I made an elbow method to validate the number of clusters i need to use as input on my K-Means algorithm, but i need a new confirmation, so i made the silhouette score, but the result is wrong, where is the error?
#READ EXCEL DB
fCenso<- read_excel('fCenso.xlsx')
#Z-SCORE
fCenso$'Z-Score Qtd Estabelecimentos' <- (fCenso$`Qtd estabelecimentos (Un)` - mean(fCenso$`Qtd estabelecimentos (Un)`))/sd(fCenso$`Qtd estabelecimentos (Un)`)
fCenso$'Z-Score Área colhida' <- (fCenso$`Área colhida (Há)` - mean(fCenso$`Área colhida (Há)`))/sd(fCenso$`Área colhida (Há)`)

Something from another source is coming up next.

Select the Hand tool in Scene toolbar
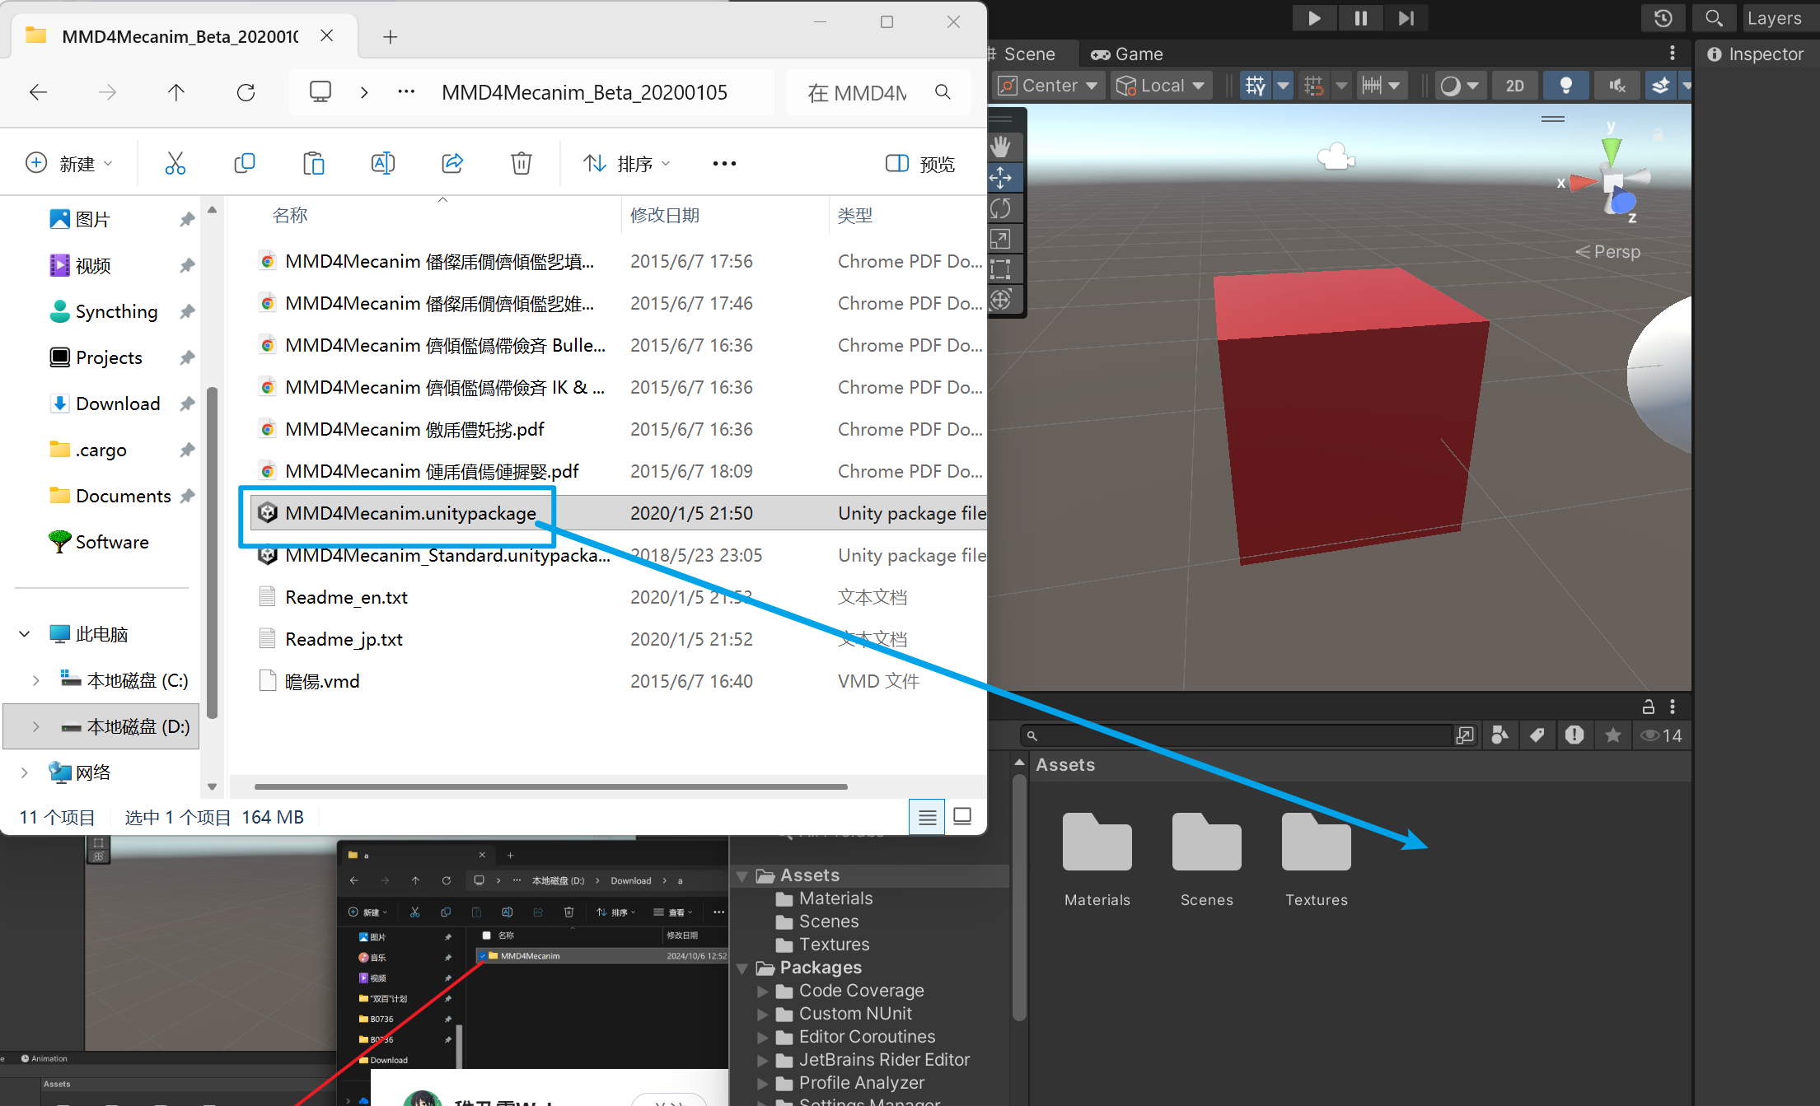The height and width of the screenshot is (1106, 1820). point(1001,147)
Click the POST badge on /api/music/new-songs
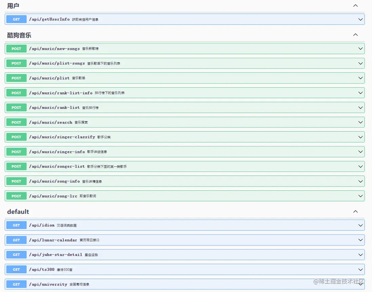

#EXCLUDING DESCRIPTIVE VARIABLES (city, production culture, year)
fCensoPadronizado <- fCenso[, -c(1,2,3,4,5)]
#ELBOW METHOD (identify the number of clusters)
dev.off()
fviz_nbclust(fCensoPadronizado, kmeans, method = "wss", k.max = 10)
#ELABORATING THE K-MEANS ALGORITHM WITH 3 CLUSTERS AND APPLYING THE COLUMN IN THE ORIGINAL BASE
cluster_kmeans3 <- kmeans(fCensoPadronizado,
centers = 3)
fCenso$cluster_K3 <- factor(cluster_kmeans3$cluster)
#ELABORATING THE K-MEANS ALGORITHM WITH 4 CLUSTERS AND APPLYING THE COLUMN IN THE ORIGINAL BASE
cluster_kmeans4 <- kmeans(fCensoPadronizado,
centers = 4)
fCenso$cluster_K4 <- factor(cluster_kmeans4$cluster)
#ELABORATING THE K-MEANS ALGORITHM WITH 5 CLUSTERS AND APPLYING THE COLUMN IN THE ORIGINAL BASE
cluster_kmeans5 <- kmeans(fCensoPadronizado,
centers = 5)
fCenso$cluster_K5 <- factor(cluster_kmeans5$cluster)
#ELABORATING THE K-MEANS ALGORITHM WITH 6 CLUSTERS AND APPLYING THE COLUMN IN THE ORIGINAL BASE
cluster_kmeans6 <- kmeans(fCensoPadronizado,
centers = 6)
fCenso$cluster_K6 <- factor(cluster_kmeans6$cluster)
#RUNNING K-MEANS FOR DIFFERENT VALUES OF K (K = 3, 4, 5, 6)
k_means_result <- list()
for (k in 3:6) {
k_means_result[[as.character(k)]] <- kmeans(fCensoPadronizado, centers = k)
}
#CALCULATING THE SILHOUETTE SCORE FOR EACH VALUE OF K
silhouette_scores <- numeric(length(k_means_result))
for (i in seq_along(k_means_result)) {
silhouette_scores[i] <- mean(silhouette(k_means_result[[i]]$cluster, dist(fCensoPadronizado)))
}
#PRINTING THE SILHOUETTES SCORE'S RESULTS FOR EACH VALUE OF K
print(silhouette_scores)
The result:
> print(silhouette_scores)
[1] 1.612449 2.236173 3.186013 2.568394
Validated z-score calculations and library functionality.